Protests interrupt President's Hawaiian vacation Hawaiian citizens gathered around President Barack Obama’s motorcade on Saturday to protest against the use of drones and other political issues.

The Hawaiian vacation  exposed the president to protesters for the second day in a row as the president was headed back home from an early morning gym visit.

A line of protesters stood along the side of the road with a variety of signs such as, “Drones: Unethical and Illegal,” “U.S. Bases Out,” “Close Guantanamo Now” and “Stop Drone Killings.”

Other protesters were there to ask the president to do something about genetically modified foods.

On Friday a group of about 30 protestors gathered together to oppose the Trans-Pacific Partnership trade pact that is currently being negotiated between the U.S. and several Asian and South American countries.

The organizer of the protests, MoveOn Honolulu council member Mike Hasselle, said that the protests have not earned a much of a response from the president.

“Other than a friendly ‘shaka sign’ from the president as he drove by in his motorcade, we have not received a formal response from the White House,” Hasselle said.

Other than the two protests, the president’s reception in Hawaii has been a welcoming one.

Hundreds of locals in Hawaii have been swarming around the president’s motorcades cheering and snapping photographs.

Political leaders in the state are even hoping that Hawaii will one day be the home of President Obama’s presidential library although they are currently the underdogs compared to the city of Chicago.

While Honolulu is the president’s hometown, it was in the city of Chicago that he gained political acclaim and eventually grew to become President of the United States.

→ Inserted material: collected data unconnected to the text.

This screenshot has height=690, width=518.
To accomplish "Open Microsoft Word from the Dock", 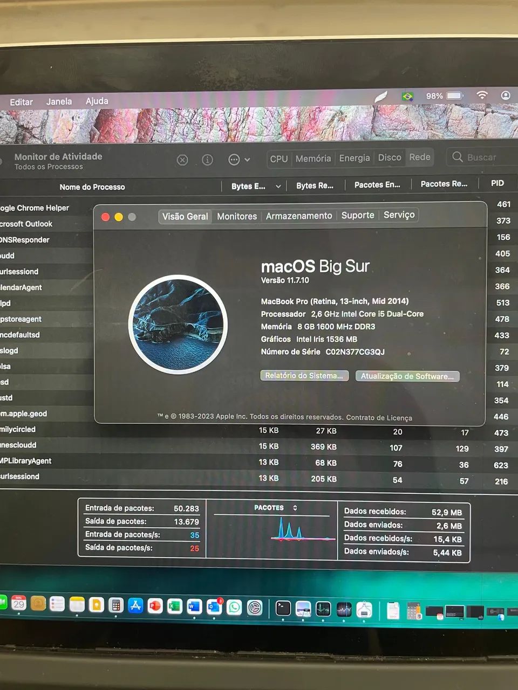I will click(x=194, y=607).
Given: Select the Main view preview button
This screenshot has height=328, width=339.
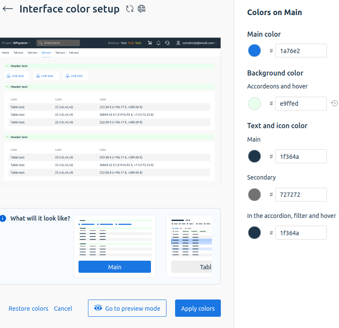Looking at the screenshot, I should 114,267.
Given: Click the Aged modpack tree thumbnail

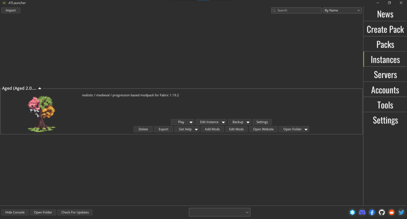Looking at the screenshot, I should [x=41, y=113].
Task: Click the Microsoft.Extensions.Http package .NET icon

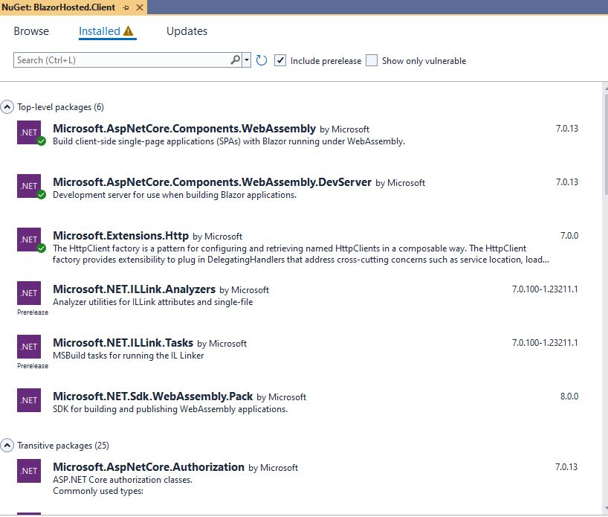Action: [x=29, y=240]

Hawaiian Senator Brian Schatz has hopes that even if the library is not built in Hawaii that some other institution in the president’s name will be.

President Obama split on presidential library location “We really don’t se it as an either-or proposition,” Schatz said. “We see no reason that the president has to be forced to choose between his two hometowns.”

Other presidents have followed the same logic including President Bill Clinton who built his library in his home state of Arkansas but chose New York, where he served as Senator from 2001 to 2009, as the home for his foundation and humanitarian efforts.

Meanwhile, the White House has decided not to dispute a New York Times article published on Saturday that suggested the 2012 attack on the U.S. Consulate in Benghazi, Libya was sparked by an American-made video rather than al Qaeda.

Republicans had initially criticized the president for allegedly downplaying the attack’s connection to al Qaeda for political gain but the new report suggests that the president was guilty of no such thing.

“The attack was led, instead, by fighters who had benefited directly from NATO’s extensive air power and logistics support during the uprising against Colonel Qaddafi,” the Times reported after it completed an extensive investigation and surveyed Libyans who had direct knowledge of the attack.

The report also said that a video published by Americans mocking Islam served as the motivation behind the attack that killed four Americans including Ambassador Christopher Stevens.